**** Material for the task

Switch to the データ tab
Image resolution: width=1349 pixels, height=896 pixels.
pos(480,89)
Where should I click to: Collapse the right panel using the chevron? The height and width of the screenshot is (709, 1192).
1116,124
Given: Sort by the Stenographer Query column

********
**** Material for the task

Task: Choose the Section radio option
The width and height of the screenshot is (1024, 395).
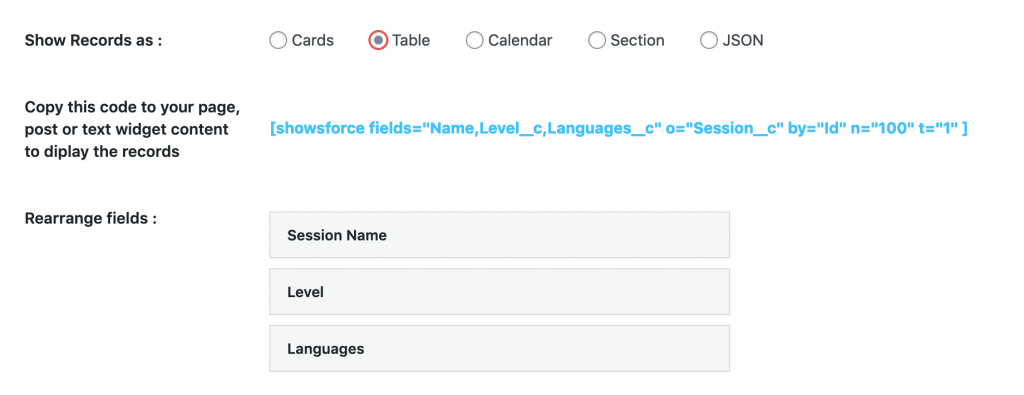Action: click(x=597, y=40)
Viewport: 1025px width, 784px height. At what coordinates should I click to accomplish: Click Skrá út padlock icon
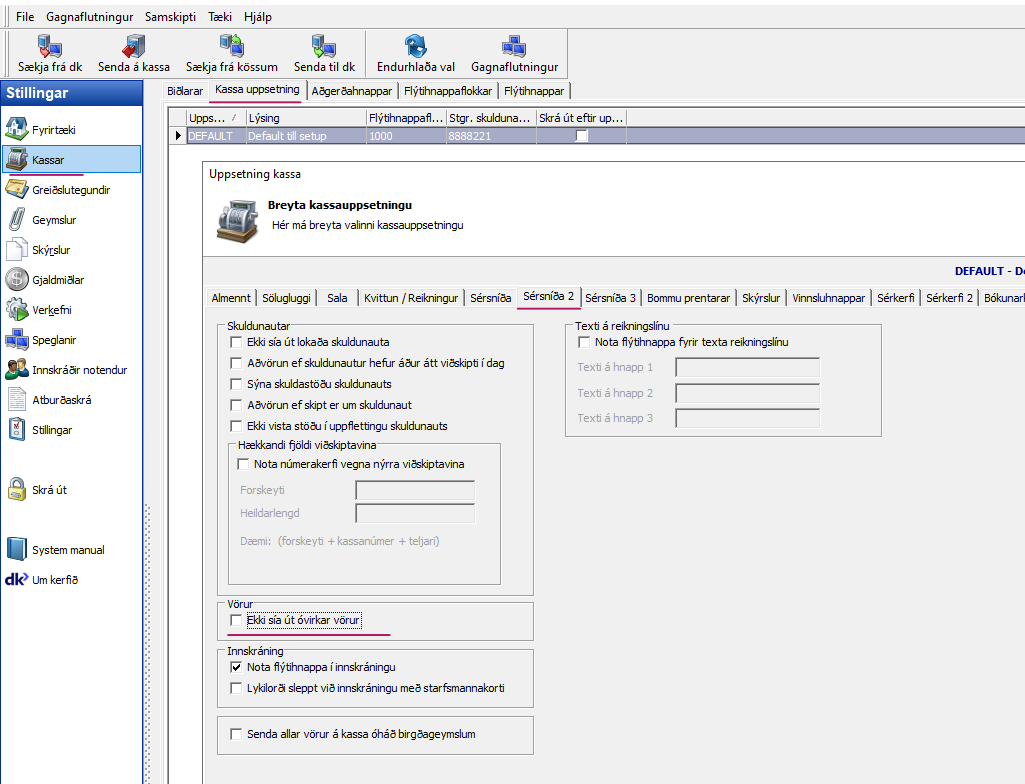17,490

********

_Work required_
Reproduce the stretch of the data above from the line containing "Where should I" through the line containing "Given: Sort by the Stenographer Query column", with both of those lines included.

_Full output_
Where should I click to: Collapse the right panel using the chevron? The height and width of the screenshot is (709, 1192).
1116,124
Given: Sort by the Stenographer Query column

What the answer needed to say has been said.